Find each line in the items below that contains the string "icon", and copy those lines. The match is case-sensitive.

DATA TO PROCESS:
↓
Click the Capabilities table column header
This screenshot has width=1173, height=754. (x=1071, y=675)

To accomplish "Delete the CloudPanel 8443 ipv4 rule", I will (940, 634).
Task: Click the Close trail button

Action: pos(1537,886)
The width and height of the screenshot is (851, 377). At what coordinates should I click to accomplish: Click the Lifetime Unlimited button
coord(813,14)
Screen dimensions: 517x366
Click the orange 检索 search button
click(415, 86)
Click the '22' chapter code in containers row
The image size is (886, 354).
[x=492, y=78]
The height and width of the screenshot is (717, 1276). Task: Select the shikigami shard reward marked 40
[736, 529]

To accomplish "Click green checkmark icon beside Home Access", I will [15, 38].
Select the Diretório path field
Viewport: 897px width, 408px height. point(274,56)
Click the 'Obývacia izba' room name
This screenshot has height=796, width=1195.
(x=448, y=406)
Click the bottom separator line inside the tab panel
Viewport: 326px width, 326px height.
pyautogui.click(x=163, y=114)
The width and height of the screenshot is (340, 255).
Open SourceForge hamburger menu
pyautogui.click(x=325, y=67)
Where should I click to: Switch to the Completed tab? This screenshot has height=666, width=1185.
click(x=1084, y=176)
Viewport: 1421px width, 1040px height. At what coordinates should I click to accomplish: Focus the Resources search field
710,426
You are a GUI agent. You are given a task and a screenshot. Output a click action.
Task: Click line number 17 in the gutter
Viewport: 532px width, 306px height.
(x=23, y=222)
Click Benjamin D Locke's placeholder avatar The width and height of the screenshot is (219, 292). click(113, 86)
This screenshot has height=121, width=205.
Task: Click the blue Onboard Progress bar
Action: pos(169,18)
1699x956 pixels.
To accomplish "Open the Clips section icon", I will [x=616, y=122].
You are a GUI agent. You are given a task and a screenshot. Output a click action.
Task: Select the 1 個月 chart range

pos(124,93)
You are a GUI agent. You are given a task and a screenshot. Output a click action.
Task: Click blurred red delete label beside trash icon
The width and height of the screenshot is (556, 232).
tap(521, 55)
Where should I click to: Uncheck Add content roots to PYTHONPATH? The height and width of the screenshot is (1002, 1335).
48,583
↑
TASK SOLUTION:
To accomplish "Click green checkmark icon beside Home Access", I will [15, 38].
To accomplish "Open the Clips section icon", I will [x=616, y=122].
Task: Click blurred red delete label beside trash icon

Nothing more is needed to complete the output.